** Begin Excerpt to read **

At full capacity, the ANPR platform will process changes of residence in real time with no need of notification neither to other municipalities not to concerned administrations such as the Civil Motorisation Office, INPS and ISTAT (Office of National Statistics).
Up to now six million inhabitants are already concerned by the new system. These numbers correspond to roughly 10% of the population. The implementation phase is accelerating significantly. In the next months ANPR must become the platform adopted by all Municipalities (about 8,000 in total). This process will continue in parallel with the improvement of the user experience, planning new features and widening the services offered. Therefore, Municipalities can be reimbursed upon completion of the full transition to ANPR and according to their demographic classification.
Note: The PON Operational Program for Governance and Institutional Capacity, financed by the European Union through the Agency for Territorial Cohesion (all information can be found here), is aimed at strengthening the administrative, institutional and digitalisation capacity of the Public Administration.
A MORE EFFICIENT TAX FRAMEWORK: IMPROVING TAX COMPLIANCE AND COLLECTION
In Italy, a number of structural tax and organizational changes have recently been implemented and steps have been taken to improve compliance and collection.

** End Excerpt to read **
** Begin Supplied data **

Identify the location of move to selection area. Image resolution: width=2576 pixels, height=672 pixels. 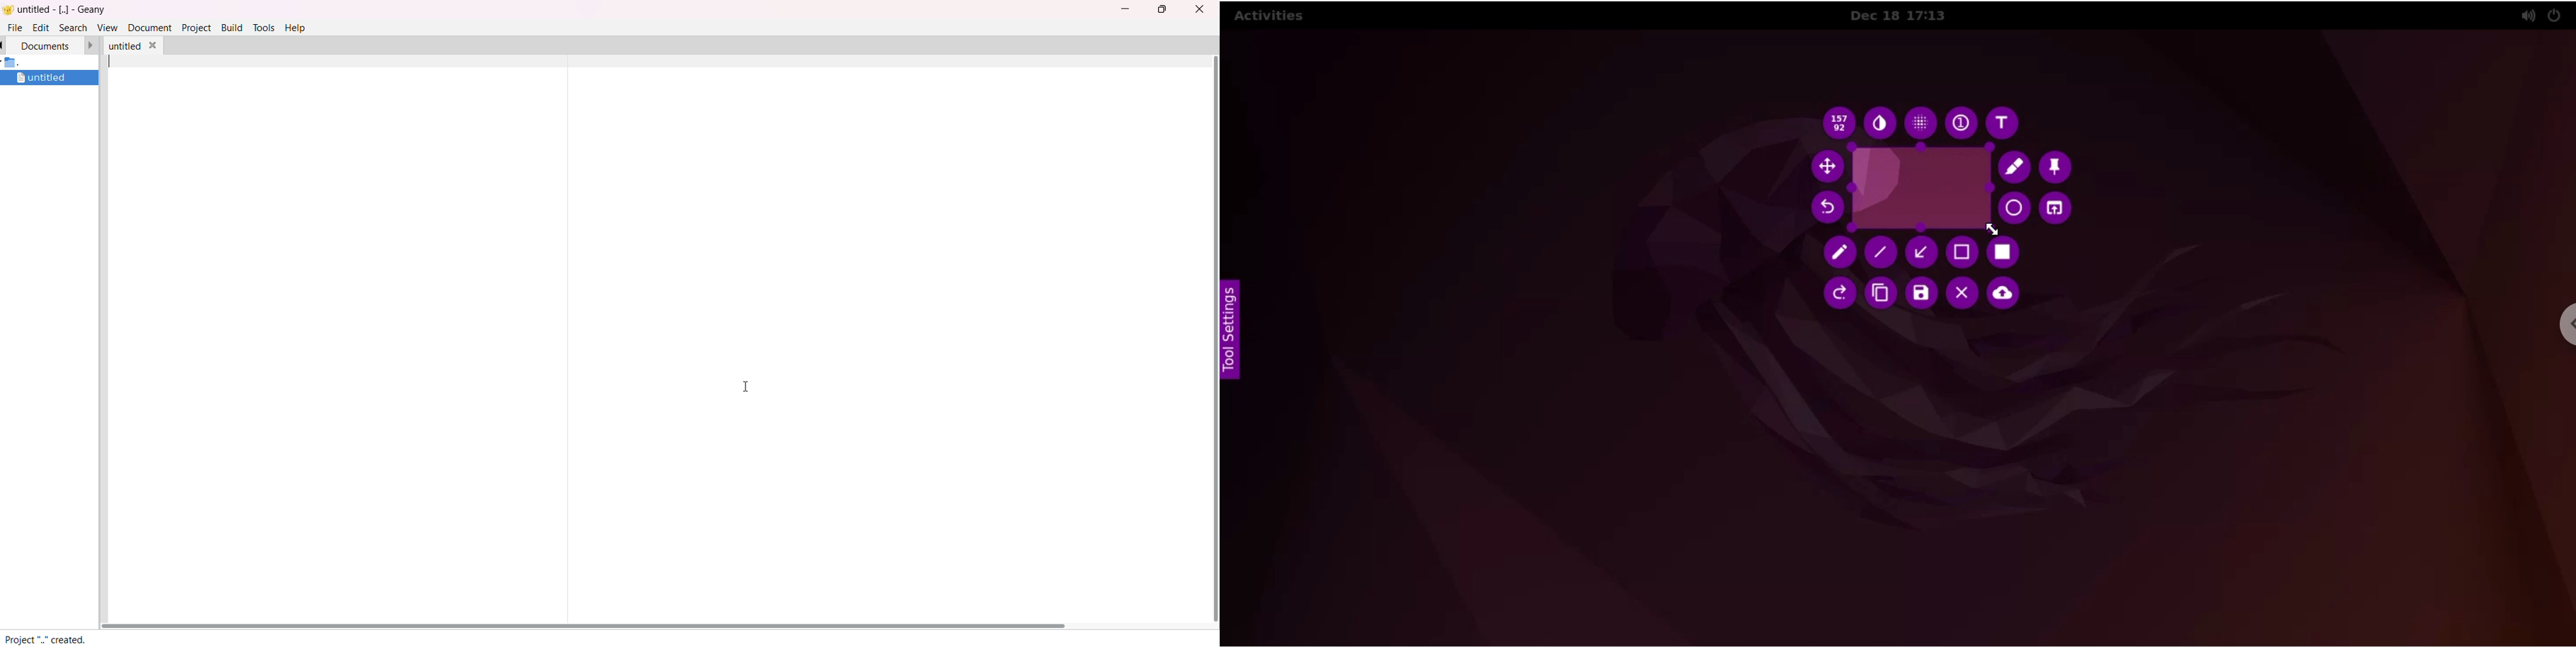
(1830, 166).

** End Supplied data **

Task instructions
a - List the administrations that the excerpt on the ANPR platform and Italian public administration names as ones that will no longer need to be notified of changes of residence. Leave out the other municipalities.
b - Continue the excerpt on the ANPR platform and Italian public administration, starting after its final sentence about tax compliance and collection.

Results of the exercise
a -
Civil Motorisation Office
INPS
ISTAT (Office of National Statistics)

b -
A coordination task force on tax administration has been set up; it provides a permanent forum for tax administrators to discuss the challenges of Italy’s tax system and identify strategies for addressing them. Its work forms the basis for drawing up the annual Minister’s (“Guidelines”), that shapes the ‘special agreements’ (convenzioni) through which objectives and funds are allocated to the Revenue and Customs Agencies. In the latest ‘special agreements’ great emphasis has been laid on actions aimed at increasing taxpayers’ compliance and reducing the tax gap. The agencies now enjoy greater autonomy, especially in terms of HR management. They can now build a targeted selection process for hiring managers and enjoy additional leeway in choosing internal promotion policies. While Human Resources Management rules were being reviewed, the Revenue Agency underwent a major internal reorganisation. In line with international trends, it has shifted from being an agency based solely on functions, to one focused on taxpayers classified into categories, which favours an integrated approach to customers. The reorganisation has also led to an overall change in approach, with a focus on cooperative compliance, dialogue and ex ante interaction rather than ex post audits and litigation.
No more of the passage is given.